#### Directions:
Begin at the line containing "Open the dashboard settings gear icon" and retype each line through the end of the records exactly. Include nothing else and no pictures.

[Screenshot grounding data]
----------
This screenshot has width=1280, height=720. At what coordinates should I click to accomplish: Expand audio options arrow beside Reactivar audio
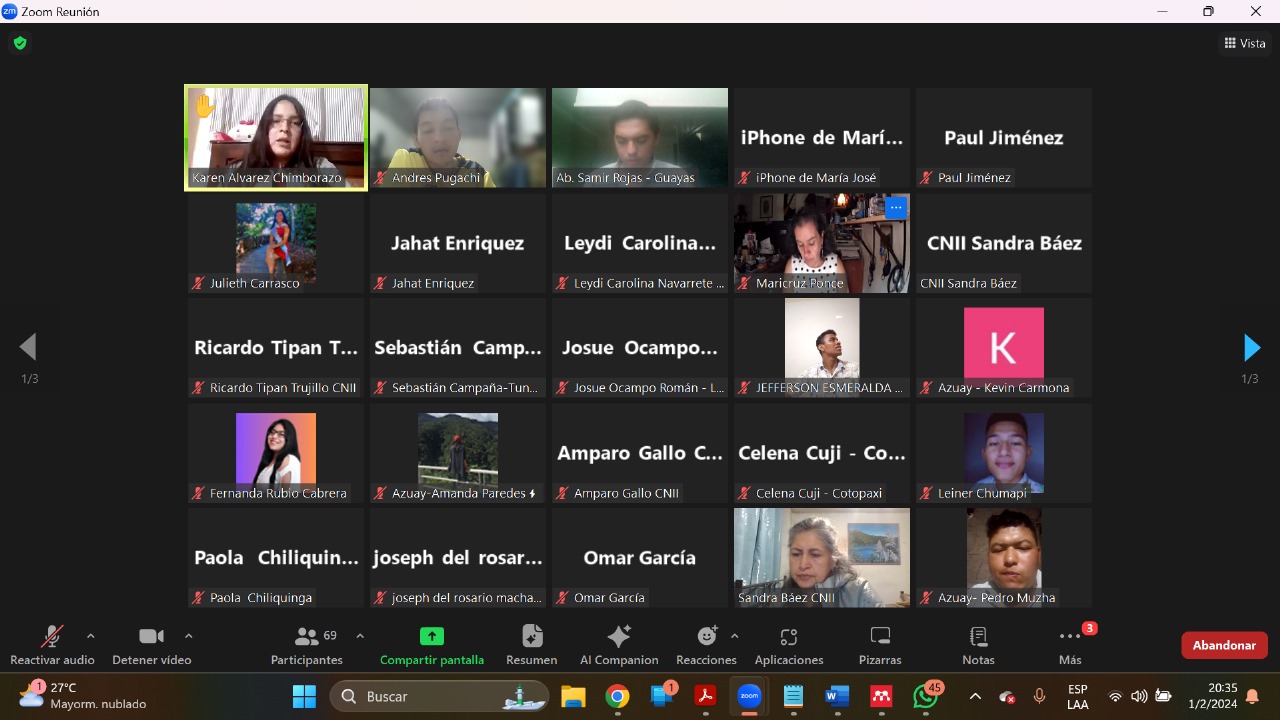tap(91, 636)
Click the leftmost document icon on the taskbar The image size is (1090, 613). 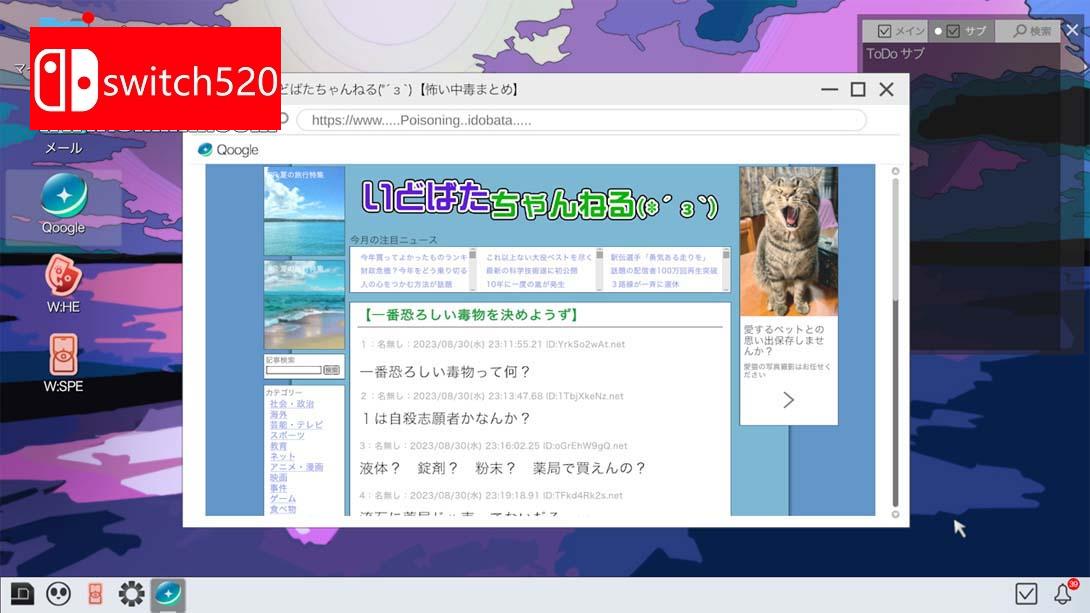[23, 594]
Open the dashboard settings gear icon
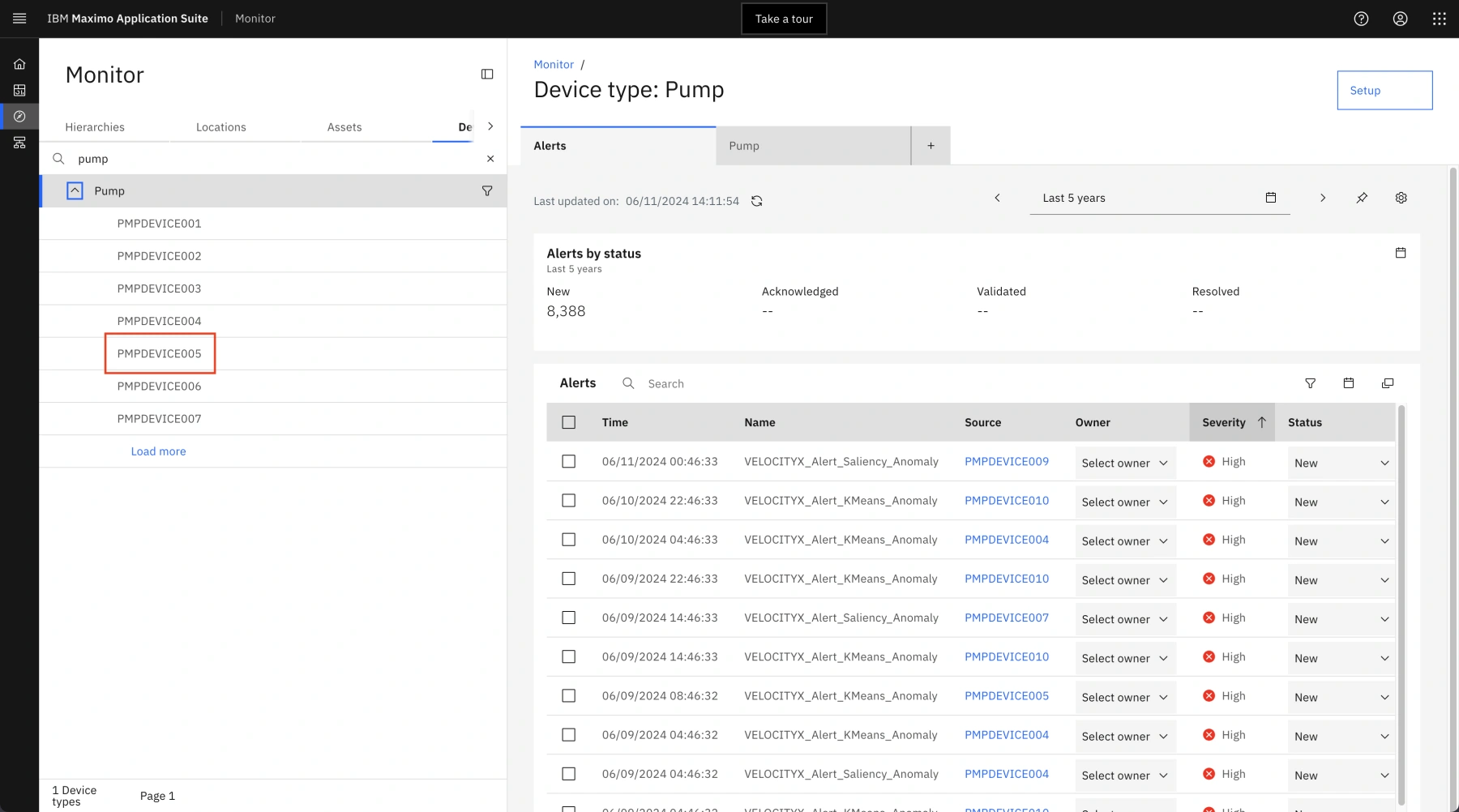The image size is (1459, 812). (1401, 198)
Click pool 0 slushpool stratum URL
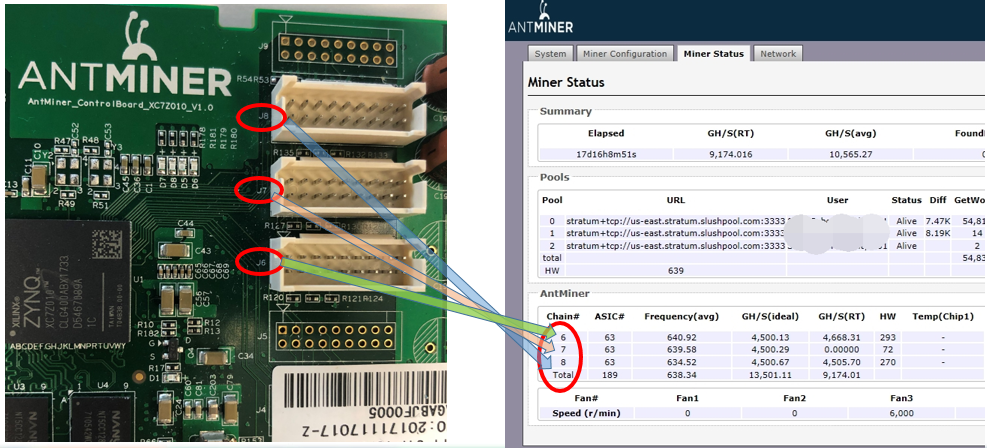Image resolution: width=987 pixels, height=448 pixels. 675,221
----------
#### The completed task:
Open the dashboard settings gear icon
The image size is (1459, 812). (1401, 198)
Click pool 0 slushpool stratum URL
Image resolution: width=987 pixels, height=448 pixels. 675,221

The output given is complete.